There are several Jewish texts that we believe describe the events or time of Hanukkah.  The first are the books of the Maccabees, which tell of the Hasmoneans and Judah the Maccabee.  There is another text that we believe intends to speak to the Hasmonean time, although it is not set in that time period, and that is the book of Judith.  None of these texts have entered the Jewish canon, and so they are not often studied, but they describe interesting gender diversities that challenge our stereotypes.  

Judah the Maccabee was a warrior and Judith was a widow living quietly in her town.  When Judah the Maccabee liberated the Temple, he and his men are described as sweeping it clean, hanging curtains and decorating the rooms.  When Judith’s town is threatened by an enemy and no one will fight them, Judith plans and executes a strategy to behead the enemy general, Holofernes, and gather an army to fight.

Judah and Judith, the same name, the same goal, each crossing gender stereotypes of their time.

Hanukkah teaches us to exceed our perceived limitations to fight evil and achieve our goals.

The First Candle: Looking Forward or Looking Backward?

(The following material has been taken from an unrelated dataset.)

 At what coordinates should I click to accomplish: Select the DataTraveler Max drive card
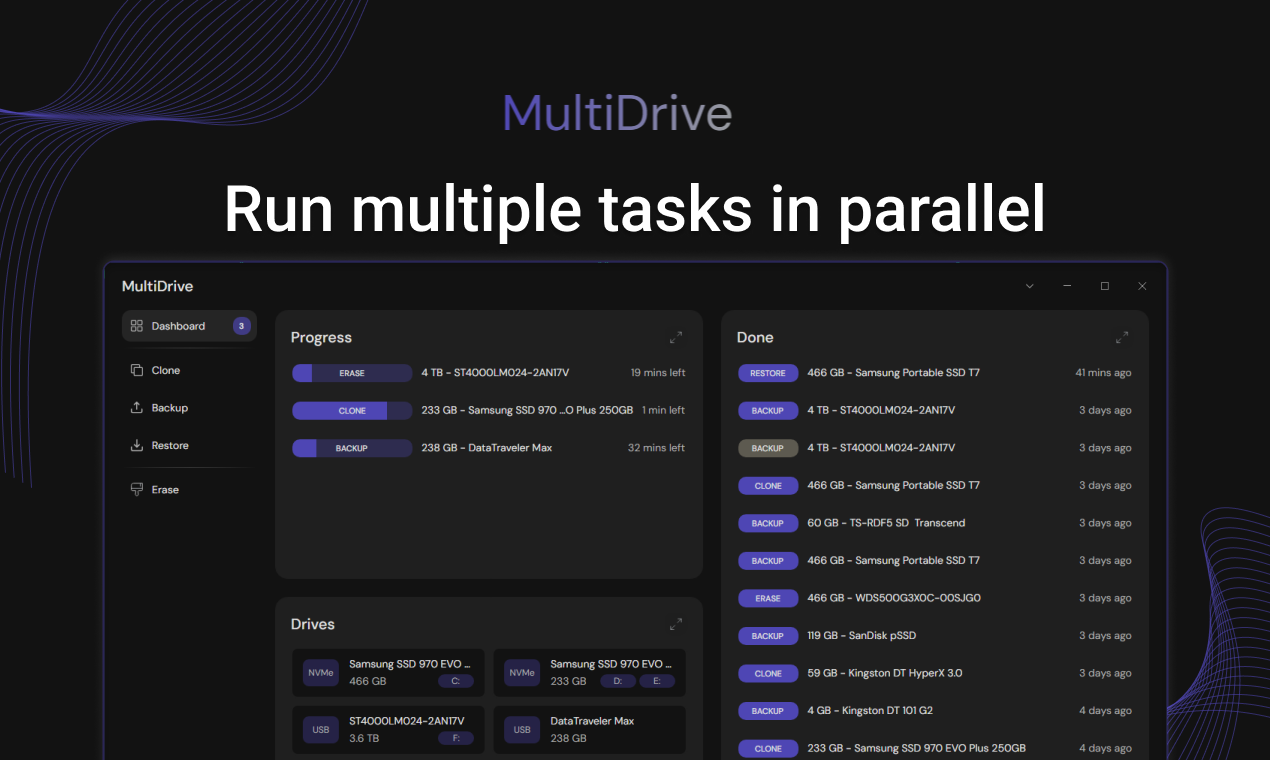589,730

There was an argument about lighting the Hanukkah candles between two famous Sages: HIllel and Shammai.  The holiday of Hanukkah was shaped on the holiday of Sukkot. During Sukkot, we offered 70 sacrifices for all the nations of the world.  We started with 70 the first day and offered a few less every day of the holiday. Because we started with a number that symbolized the totality of holiness, Shammai argued that Hanukkah should also start by lighting 8 candles the first night and reducing each night by 1.  That way we honour our past and maintain the impact of holiness into the world. Hillel argued that we should understand our past but always look forward in time and increase holiness in the world.  

Do we use our past to inspire our future (Hillel) or do we use our past to shape our future (Shammai)?  Both present compelling arguments.  

Hillel’s argument carried the day.  We begin with 1 candle and increase candles every night.  

Hanukkah inspires us to elevate ourselves as we move forward.